Write the entries below out again in full. Match every character.
=== Records to use ===
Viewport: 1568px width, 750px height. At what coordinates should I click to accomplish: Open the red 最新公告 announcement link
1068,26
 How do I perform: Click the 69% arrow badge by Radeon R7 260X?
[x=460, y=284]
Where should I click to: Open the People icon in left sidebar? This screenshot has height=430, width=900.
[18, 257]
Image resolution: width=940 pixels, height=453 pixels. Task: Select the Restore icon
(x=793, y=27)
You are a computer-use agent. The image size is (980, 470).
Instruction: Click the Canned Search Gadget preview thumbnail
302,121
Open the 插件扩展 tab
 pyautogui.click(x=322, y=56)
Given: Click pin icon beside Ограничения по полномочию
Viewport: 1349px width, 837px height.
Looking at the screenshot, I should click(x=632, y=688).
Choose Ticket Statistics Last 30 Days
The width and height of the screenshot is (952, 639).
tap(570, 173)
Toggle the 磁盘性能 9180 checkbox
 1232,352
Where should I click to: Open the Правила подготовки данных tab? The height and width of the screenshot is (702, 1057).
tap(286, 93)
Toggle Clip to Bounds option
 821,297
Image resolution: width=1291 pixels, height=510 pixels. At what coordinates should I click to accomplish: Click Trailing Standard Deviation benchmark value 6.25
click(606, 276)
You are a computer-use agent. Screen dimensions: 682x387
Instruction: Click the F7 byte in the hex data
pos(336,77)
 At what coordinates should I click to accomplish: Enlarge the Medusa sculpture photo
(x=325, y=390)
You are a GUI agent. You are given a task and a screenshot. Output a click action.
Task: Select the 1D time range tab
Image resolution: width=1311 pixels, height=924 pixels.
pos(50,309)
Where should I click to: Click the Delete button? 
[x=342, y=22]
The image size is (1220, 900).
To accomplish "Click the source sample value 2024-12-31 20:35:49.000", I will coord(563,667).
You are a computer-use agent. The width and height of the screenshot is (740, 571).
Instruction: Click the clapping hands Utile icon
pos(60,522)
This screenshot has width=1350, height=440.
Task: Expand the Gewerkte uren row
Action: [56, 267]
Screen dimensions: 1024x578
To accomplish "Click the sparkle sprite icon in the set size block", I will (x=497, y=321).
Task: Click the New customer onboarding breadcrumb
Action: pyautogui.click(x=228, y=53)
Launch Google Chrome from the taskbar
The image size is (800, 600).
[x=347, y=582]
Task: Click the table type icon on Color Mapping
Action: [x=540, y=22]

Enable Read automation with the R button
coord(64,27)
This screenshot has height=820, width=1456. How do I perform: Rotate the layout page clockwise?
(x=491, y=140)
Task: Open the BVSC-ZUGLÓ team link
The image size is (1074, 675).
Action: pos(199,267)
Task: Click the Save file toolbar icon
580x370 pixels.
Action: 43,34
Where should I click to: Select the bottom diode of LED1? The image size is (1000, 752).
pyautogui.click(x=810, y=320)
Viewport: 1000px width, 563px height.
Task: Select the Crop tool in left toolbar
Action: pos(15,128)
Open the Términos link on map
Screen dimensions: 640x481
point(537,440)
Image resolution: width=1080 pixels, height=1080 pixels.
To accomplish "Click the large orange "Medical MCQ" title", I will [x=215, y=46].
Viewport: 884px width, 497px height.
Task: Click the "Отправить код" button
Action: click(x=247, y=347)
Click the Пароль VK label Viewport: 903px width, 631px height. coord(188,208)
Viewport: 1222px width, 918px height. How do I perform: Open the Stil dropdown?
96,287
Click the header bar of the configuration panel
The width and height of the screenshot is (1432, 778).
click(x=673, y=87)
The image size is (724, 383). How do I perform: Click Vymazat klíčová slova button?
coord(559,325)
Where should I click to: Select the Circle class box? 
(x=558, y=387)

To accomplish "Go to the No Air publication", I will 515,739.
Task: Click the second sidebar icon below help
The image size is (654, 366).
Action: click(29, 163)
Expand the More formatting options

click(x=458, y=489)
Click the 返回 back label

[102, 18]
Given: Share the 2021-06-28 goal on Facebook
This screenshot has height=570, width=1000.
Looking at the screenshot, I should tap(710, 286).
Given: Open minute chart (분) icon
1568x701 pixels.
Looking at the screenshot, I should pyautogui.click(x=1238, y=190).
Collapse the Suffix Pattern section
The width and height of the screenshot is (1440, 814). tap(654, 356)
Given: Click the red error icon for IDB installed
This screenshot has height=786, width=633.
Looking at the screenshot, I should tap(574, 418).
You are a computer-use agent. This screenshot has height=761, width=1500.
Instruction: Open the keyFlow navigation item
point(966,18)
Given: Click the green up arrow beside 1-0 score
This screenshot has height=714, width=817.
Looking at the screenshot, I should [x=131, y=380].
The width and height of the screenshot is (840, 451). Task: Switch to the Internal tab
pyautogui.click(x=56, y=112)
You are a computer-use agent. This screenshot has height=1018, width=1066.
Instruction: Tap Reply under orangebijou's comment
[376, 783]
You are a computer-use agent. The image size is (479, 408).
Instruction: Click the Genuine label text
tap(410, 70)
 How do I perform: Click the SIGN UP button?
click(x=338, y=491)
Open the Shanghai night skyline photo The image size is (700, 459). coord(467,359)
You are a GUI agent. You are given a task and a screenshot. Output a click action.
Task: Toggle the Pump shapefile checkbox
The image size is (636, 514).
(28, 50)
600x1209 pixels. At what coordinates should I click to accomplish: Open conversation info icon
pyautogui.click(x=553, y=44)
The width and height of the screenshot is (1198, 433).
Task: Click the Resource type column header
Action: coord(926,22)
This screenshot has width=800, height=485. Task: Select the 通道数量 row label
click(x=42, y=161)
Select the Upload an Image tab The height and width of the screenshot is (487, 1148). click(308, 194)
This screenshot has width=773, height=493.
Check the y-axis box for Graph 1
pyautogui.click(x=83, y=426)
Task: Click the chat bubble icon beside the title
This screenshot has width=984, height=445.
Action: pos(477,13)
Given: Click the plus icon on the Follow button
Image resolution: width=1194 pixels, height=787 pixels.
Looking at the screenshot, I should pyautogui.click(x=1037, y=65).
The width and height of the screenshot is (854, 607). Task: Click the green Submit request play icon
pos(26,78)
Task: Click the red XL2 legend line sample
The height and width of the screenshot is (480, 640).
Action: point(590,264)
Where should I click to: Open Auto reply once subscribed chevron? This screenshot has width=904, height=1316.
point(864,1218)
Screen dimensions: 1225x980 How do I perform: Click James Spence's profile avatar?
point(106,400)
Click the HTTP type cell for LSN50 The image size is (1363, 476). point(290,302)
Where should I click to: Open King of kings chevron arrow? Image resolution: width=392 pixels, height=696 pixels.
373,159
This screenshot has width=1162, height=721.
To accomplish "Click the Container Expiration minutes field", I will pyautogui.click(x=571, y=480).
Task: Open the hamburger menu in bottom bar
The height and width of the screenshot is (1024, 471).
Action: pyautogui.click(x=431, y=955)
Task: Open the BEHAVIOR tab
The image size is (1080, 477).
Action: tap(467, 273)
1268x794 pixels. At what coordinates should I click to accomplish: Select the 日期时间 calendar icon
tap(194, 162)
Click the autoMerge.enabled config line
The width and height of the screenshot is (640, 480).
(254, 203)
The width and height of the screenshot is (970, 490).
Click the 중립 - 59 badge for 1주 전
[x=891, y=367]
===
## Finished task:
Viewport: 1568px width, 750px height. At what coordinates should I click to accomplish: Open the red 最新公告 announcement link
1068,26
 How do I perform: Click the 69% arrow badge by Radeon R7 260X?
[x=460, y=284]
Where should I click to: Open the People icon in left sidebar? This screenshot has height=430, width=900.
[18, 257]
Image resolution: width=940 pixels, height=453 pixels. Task: Select the Restore icon
(x=793, y=27)
You are a computer-use agent. The image size is (980, 470).
Instruction: Click the Canned Search Gadget preview thumbnail
302,121
Open the 插件扩展 tab
 pyautogui.click(x=322, y=56)
Given: Click pin icon beside Ограничения по полномочию
Viewport: 1349px width, 837px height.
Looking at the screenshot, I should click(x=632, y=688).
Choose Ticket Statistics Last 30 Days
The width and height of the screenshot is (952, 639).
tap(570, 173)
Toggle the 磁盘性能 9180 checkbox
 1232,352
Where should I click to: Open the Правила подготовки данных tab? The height and width of the screenshot is (702, 1057).
tap(286, 93)
Toggle Clip to Bounds option
 821,297
Image resolution: width=1291 pixels, height=510 pixels. At what coordinates should I click to accomplish: Click Trailing Standard Deviation benchmark value 6.25
click(606, 276)
You are a computer-use agent. Screen dimensions: 682x387
Instruction: Click the F7 byte in the hex data
pos(336,77)
 At what coordinates should I click to accomplish: Enlarge the Medusa sculpture photo
(x=325, y=390)
You are a GUI agent. You are given a task and a screenshot. Output a click action.
Task: Select the 1D time range tab
Image resolution: width=1311 pixels, height=924 pixels.
pos(50,309)
Where should I click to: Click the Delete button? 
[x=342, y=22]
The image size is (1220, 900).
To accomplish "Click the source sample value 2024-12-31 20:35:49.000", I will coord(563,667).
You are a computer-use agent. The width and height of the screenshot is (740, 571).
Instruction: Click the clapping hands Utile icon
pos(60,522)
This screenshot has width=1350, height=440.
Task: Expand the Gewerkte uren row
Action: [56, 267]
Screen dimensions: 1024x578
To accomplish "Click the sparkle sprite icon in the set size block", I will (x=497, y=321).
Task: Click the New customer onboarding breadcrumb
Action: pyautogui.click(x=228, y=53)
Launch Google Chrome from the taskbar
The image size is (800, 600).
[x=347, y=582]
Task: Click the table type icon on Color Mapping
Action: [x=540, y=22]

Enable Read automation with the R button
coord(64,27)
This screenshot has height=820, width=1456. How do I perform: Rotate the layout page clockwise?
(x=491, y=140)
Task: Open the BVSC-ZUGLÓ team link
The image size is (1074, 675).
Action: pos(199,267)
Task: Click the Save file toolbar icon
580x370 pixels.
Action: 43,34
Where should I click to: Select the bottom diode of LED1? The image size is (1000, 752).
pyautogui.click(x=810, y=320)
Viewport: 1000px width, 563px height.
Task: Select the Crop tool in left toolbar
Action: pos(15,128)
Open the Términos link on map
Screen dimensions: 640x481
point(537,440)
Image resolution: width=1080 pixels, height=1080 pixels.
To accomplish "Click the large orange "Medical MCQ" title", I will [x=215, y=46].
Viewport: 884px width, 497px height.
Task: Click the "Отправить код" button
Action: click(x=247, y=347)
Click the Пароль VK label Viewport: 903px width, 631px height. coord(188,208)
Viewport: 1222px width, 918px height. How do I perform: Open the Stil dropdown?
96,287
Click the header bar of the configuration panel
The width and height of the screenshot is (1432, 778).
click(x=673, y=87)
The image size is (724, 383). How do I perform: Click Vymazat klíčová slova button?
coord(559,325)
Where should I click to: Select the Circle class box? 
(x=558, y=387)

To accomplish "Go to the No Air publication", I will 515,739.
Task: Click the second sidebar icon below help
The image size is (654, 366).
Action: click(29, 163)
Expand the More formatting options

click(x=458, y=489)
Click the 返回 back label

[102, 18]
Given: Share the 2021-06-28 goal on Facebook
This screenshot has height=570, width=1000.
Looking at the screenshot, I should tap(710, 286).
Given: Open minute chart (분) icon
1568x701 pixels.
Looking at the screenshot, I should pyautogui.click(x=1238, y=190).
Collapse the Suffix Pattern section
The width and height of the screenshot is (1440, 814). tap(654, 356)
Given: Click the red error icon for IDB installed
This screenshot has height=786, width=633.
Looking at the screenshot, I should tap(574, 418).
You are a computer-use agent. This screenshot has height=761, width=1500.
Instruction: Open the keyFlow navigation item
point(966,18)
Given: Click the green up arrow beside 1-0 score
This screenshot has height=714, width=817.
Looking at the screenshot, I should [x=131, y=380].
The width and height of the screenshot is (840, 451). Task: Switch to the Internal tab
pyautogui.click(x=56, y=112)
You are a computer-use agent. This screenshot has height=1018, width=1066.
Instruction: Tap Reply under orangebijou's comment
[376, 783]
You are a computer-use agent. The image size is (479, 408).
Instruction: Click the Genuine label text
tap(410, 70)
 How do I perform: Click the SIGN UP button?
click(x=338, y=491)
Open the Shanghai night skyline photo The image size is (700, 459). coord(467,359)
You are a GUI agent. You are given a task and a screenshot. Output a click action.
Task: Toggle the Pump shapefile checkbox
The image size is (636, 514).
(28, 50)
600x1209 pixels. At what coordinates should I click to accomplish: Open conversation info icon
pyautogui.click(x=553, y=44)
The width and height of the screenshot is (1198, 433).
Task: Click the Resource type column header
Action: coord(926,22)
This screenshot has width=800, height=485. Task: Select the 通道数量 row label
click(x=42, y=161)
Select the Upload an Image tab The height and width of the screenshot is (487, 1148). click(308, 194)
This screenshot has width=773, height=493.
Check the y-axis box for Graph 1
pyautogui.click(x=83, y=426)
Task: Click the chat bubble icon beside the title
This screenshot has width=984, height=445.
Action: pos(477,13)
Given: Click the plus icon on the Follow button
Image resolution: width=1194 pixels, height=787 pixels.
Looking at the screenshot, I should pyautogui.click(x=1037, y=65).
The width and height of the screenshot is (854, 607). Task: Click the green Submit request play icon
pos(26,78)
Task: Click the red XL2 legend line sample
The height and width of the screenshot is (480, 640).
Action: point(590,264)
Where should I click to: Open Auto reply once subscribed chevron? This screenshot has width=904, height=1316.
point(864,1218)
Screen dimensions: 1225x980 How do I perform: Click James Spence's profile avatar?
point(106,400)
Click the HTTP type cell for LSN50 The image size is (1363, 476). point(290,302)
Where should I click to: Open King of kings chevron arrow? Image resolution: width=392 pixels, height=696 pixels.
373,159
This screenshot has width=1162, height=721.
To accomplish "Click the Container Expiration minutes field", I will pyautogui.click(x=571, y=480).
Task: Open the hamburger menu in bottom bar
The height and width of the screenshot is (1024, 471).
Action: pyautogui.click(x=431, y=955)
Task: Open the BEHAVIOR tab
The image size is (1080, 477).
Action: tap(467, 273)
1268x794 pixels. At what coordinates should I click to accomplish: Select the 日期时间 calendar icon
tap(194, 162)
Click the autoMerge.enabled config line
The width and height of the screenshot is (640, 480).
(254, 203)
The width and height of the screenshot is (970, 490).
Click the 중립 - 59 badge for 1주 전
[x=891, y=367]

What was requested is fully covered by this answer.